El destino de los hombres
El principio de identidad
Cada cual en su lugar, ocupando su sitio. Cada cual es cada cual y así ha sido siempre. Para que podamos vivir en armonía y sin conflictos debemos respetar el espacio de los demás y no salir de nuestro propio espacio. Así ha sido siempre, pero aún así, siempre hubo conflictos. Tal vez es necesario comprender este fenómeno, eso que a veces llamamos destino, designio o simplemente suerte. Para saber si realmente así ha sido siempre, y si -aún con esa certeza- podría ser diferente.
¿Quienes somos?, ¿quién soy? ¿Cómo me identifico ante los demás y ante mí mismo? Las preguntas iniciales parten por este asunto: la identidad.
Desde que el hombre tiene memoria ha tenido nombre, oficio, ocupación, ese algo que lo hace individuo, ese algo que le da características propias que lo diferencian de los demás. Ser varón o mujer, viejo o joven, alto o chato, gordo o flaco, hablador o callado. Ahí está nuestra primera identificación, en aquellas cosas que no podemos cambiar de nosotros, nuestro aspecto físico, biología; todo lo que nos lo ha proporcionado la naturaleza misma.

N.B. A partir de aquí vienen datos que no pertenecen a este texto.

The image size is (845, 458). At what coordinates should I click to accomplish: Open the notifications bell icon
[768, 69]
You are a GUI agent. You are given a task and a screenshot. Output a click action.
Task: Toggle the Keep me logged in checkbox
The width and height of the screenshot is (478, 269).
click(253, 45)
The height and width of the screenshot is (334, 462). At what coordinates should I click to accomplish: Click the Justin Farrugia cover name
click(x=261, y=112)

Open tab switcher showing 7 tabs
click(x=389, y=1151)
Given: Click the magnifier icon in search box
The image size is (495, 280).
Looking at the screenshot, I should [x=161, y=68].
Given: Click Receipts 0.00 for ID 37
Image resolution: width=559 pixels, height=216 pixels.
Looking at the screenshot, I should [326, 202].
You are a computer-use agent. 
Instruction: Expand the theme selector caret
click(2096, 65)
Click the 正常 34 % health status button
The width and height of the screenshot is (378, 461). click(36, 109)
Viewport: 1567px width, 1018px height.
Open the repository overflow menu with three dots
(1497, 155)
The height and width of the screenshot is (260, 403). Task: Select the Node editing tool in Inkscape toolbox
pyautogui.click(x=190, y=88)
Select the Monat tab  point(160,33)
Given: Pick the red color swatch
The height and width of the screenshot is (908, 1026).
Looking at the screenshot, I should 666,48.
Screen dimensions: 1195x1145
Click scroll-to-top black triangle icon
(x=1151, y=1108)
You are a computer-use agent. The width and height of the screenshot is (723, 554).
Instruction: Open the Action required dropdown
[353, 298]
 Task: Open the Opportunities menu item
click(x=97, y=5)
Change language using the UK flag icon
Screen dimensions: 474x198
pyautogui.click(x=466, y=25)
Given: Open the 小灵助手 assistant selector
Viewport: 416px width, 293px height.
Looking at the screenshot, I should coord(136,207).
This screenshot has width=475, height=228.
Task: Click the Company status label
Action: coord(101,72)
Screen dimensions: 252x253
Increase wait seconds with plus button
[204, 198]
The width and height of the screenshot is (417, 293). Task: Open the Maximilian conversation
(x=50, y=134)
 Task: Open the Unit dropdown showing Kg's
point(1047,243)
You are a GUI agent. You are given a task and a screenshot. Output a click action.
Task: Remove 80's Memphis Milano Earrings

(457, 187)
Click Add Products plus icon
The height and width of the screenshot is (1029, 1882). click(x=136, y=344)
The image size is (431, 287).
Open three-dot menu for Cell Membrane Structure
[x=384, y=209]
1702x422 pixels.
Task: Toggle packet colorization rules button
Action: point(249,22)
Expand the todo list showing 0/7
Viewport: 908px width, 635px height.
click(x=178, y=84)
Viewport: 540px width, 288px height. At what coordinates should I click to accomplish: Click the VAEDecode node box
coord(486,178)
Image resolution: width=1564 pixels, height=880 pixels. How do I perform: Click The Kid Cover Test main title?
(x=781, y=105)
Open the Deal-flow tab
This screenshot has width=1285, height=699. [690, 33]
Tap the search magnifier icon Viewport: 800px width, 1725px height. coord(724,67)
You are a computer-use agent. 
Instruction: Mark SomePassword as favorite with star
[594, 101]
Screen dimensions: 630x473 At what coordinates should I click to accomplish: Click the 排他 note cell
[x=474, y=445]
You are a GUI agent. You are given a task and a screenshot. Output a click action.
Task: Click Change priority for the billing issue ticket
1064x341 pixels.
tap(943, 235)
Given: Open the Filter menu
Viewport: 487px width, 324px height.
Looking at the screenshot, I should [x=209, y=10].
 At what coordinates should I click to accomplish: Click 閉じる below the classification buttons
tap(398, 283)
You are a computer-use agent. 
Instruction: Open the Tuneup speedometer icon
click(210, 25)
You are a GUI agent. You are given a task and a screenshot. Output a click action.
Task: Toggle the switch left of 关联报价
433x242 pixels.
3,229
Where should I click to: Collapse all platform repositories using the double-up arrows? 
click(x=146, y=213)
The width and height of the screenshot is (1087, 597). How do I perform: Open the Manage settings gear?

Pero los humanos no somos sólo naturaleza. A lo largo de miles de años hemos desarrollado el razonamiento, construido cultura y sociedad. Entonces ahora, al identificarnos, juega un papel importante con quien nos identificamos, a quienes consideramos nuestros similares y a quienes diferentes. Lo que hace surgir una identidad colectiva, grupal.
Somos como nos vemos
Cada individuo tiene particularidades, algunas naturales (biológicas diríamos) y otras más bien culturales, que combinan las habilidades innatas con los roles que la sociedad nos ha proporcionado: el puesto, el trabajo, la especialidad, el mérito, el “don”. Esto que pareciera surgir mágicamente en lo más profundo de nuestro ser, pero en realidad está marcado por las oportunidades que nos proporciona la vida, es decir la sociedad. Que las ha ido creando a través de la historia, influenciada por las necesidades individuales de muchos como nosotros.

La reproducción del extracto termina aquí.